Plaintiffs-Appellees, : No. 113448 v.
JOHN TAYLOR, ET AL., :
Defendants-Appellants. :
JOURNAL ENTRY AND OPINION
JUDGMENT: AFFIRMED RELEASED AND JOURNALIZED: July 18, 2024
Civil Appeal from the Cuyahoga County Court of Common Pleas Case No. CV-22-968179
Appearances:
Jonathan E. Rosenbaum, for appellees.
Dworken & Bernstein Co., L.P.A., and Grant J. Keating, for defendant-appellee Nichole Boland.
John Taylor, pro se.
MICHAEL JOHN RYAN, J.:
Defendant-appellant, John Taylor (f.k.a. Dean Boland and Jack
Boland) (“appellant”) appeals the trial court’s decision granting summary judgment in favor of plaintiffs-appellees, Jane Roe and Jane Doe (“appellees”). Finding no
merit to the appeal, we affirm.
Background – Appellant’s Prior Related Cases in State and Federal Court
At issue in this appeal is summary judgment granted to appellees on
their creditors’ complaint, filed in the Cuyahoga County Common Pleas Court in
September 2022. Some background context is necessary to fully understand the
scope of the numerous cases involving appellant. The United States Sixth Circuit
Court of Appeals’ summation of the facts in Doe v. Boland (In re Boland), 946 F.3d
335, 337-338 (6th Cir. 2020), as restated in Roe v. Boland, 2021-Ohio-4017, ¶ 1-2
(8th Dist.), is helpful in this regard:
The story begins in 2004, when Boland was serving as a technology expert for Oklahoma and Ohio defendants charged with possessing child pornography. Boland provided his clients a simple defense: doubt. Here’s how it went. Boland created “before-and-after” exhibits. The “before” exhibits were innocuous stock photographs Boland found online of two young girls, Jane Doe and Jane Roe. Boland manipulated (“morphed”) these photographs on his computer to create the “after” exhibits: images of Doe and Roe engaged in sex acts. If Boland could whip up doctored pornography this easily, the argument went, then it is possible the pornography his clients downloaded was doctored, too. In essence, the defense was that there’s just no way of knowing whether real children are depicted in pornography found on the internet.

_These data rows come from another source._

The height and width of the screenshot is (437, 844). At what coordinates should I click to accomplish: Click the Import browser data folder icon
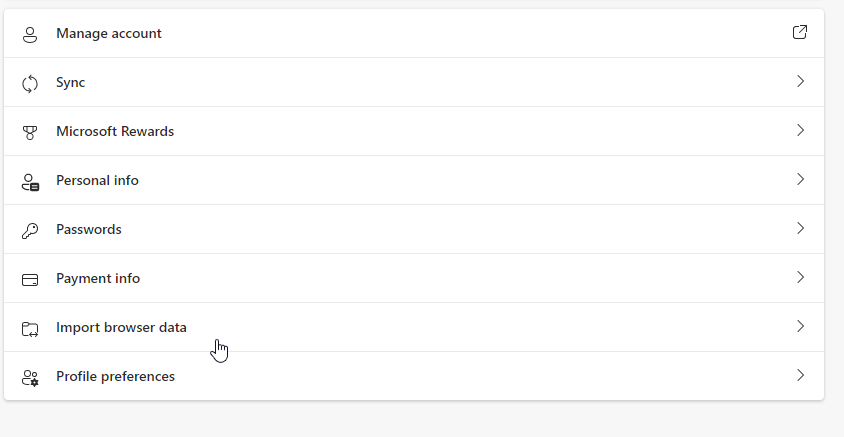tap(30, 329)
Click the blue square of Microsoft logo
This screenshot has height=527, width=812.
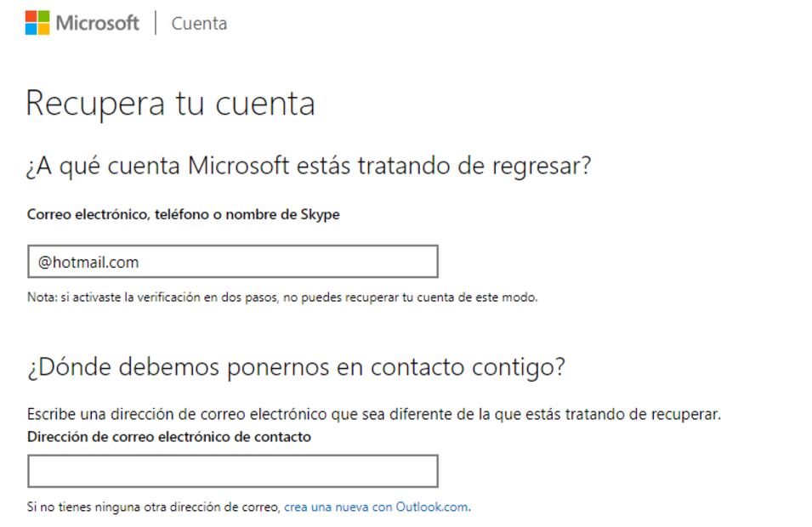pos(31,29)
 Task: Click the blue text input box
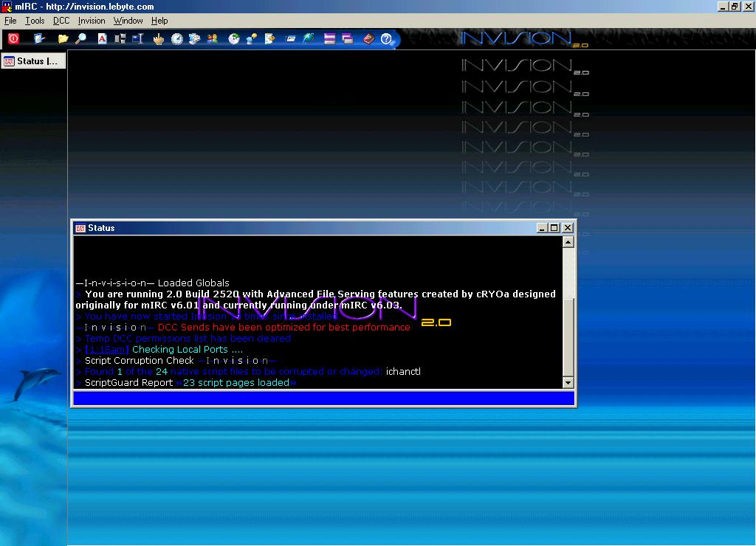[323, 398]
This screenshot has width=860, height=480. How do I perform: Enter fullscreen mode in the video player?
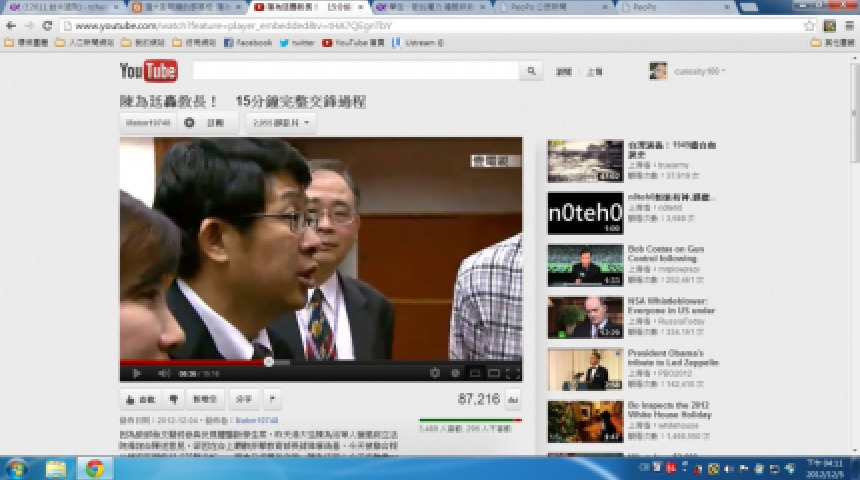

Boland tried out his exhibits in an Oklahoma federal court. After he testified, to his surprise, the prosecution turned toward him. The “after” exhibits, prosecutors claimed, were actionable child pornography. The judge interrupted that the exhibits were prepared “at court order” but told Boland to delete the images anyway. Boland did not comply. Instead, he called federal prosecutors in his hometown, Cleveland, to see if they agreed his exhibits were illegal. The prosecutors did not call back. So Boland shipped his computer from Oklahoma to his mother in Ohio, fearing prosecution. Nevertheless, he also continued using the exhibits in testimony in Ohio courtrooms.
As it turns out, Boland’s exhibits were in fact illegal. 18 U.S.C. 2256(8)(C) defines as “child pornography” any image that is morphed to make it appear that a real minor is engaging in sexually explicit conduct. Ohio federal prosecutors caught up with Boland and offered him a pretrial diversion agreement in lieu of prosecution that Boland signed. In the agreement, Boland admitted he violated federal law (18 U.S.C. 2252A(a)(5)(B), specifically) in morphing the images of Doe and Roe into child pornography.
Federal prosecutors identified Doe and Roe as part of their investigation and told Doe and Roe’s parents what Boland had done. The parents promptly sued Boland under the civil-remedy provision of the federal child pornography statute, 18 U.S.C. 2255 that provides minimum damages of $150,000 to victims of child pornographers. Seeing as Boland admitted he violated the law, Doe and Roe won a combined $300,000 judgment.
Boland’s subsequent challenges to criminal and civil liability have all
been denied. See Lora v. Boland, 825 F.Supp.2d 905 (N.D. Ohio 2011); Doe v.
Boland, 630 F.3d 491 (6th Cir. 2011); Doe v. Boland, 698 F.3d 877 (6th Cir. 2012);
Boland v. Holder, 682 F.3d 531 (6th Cir. 2012).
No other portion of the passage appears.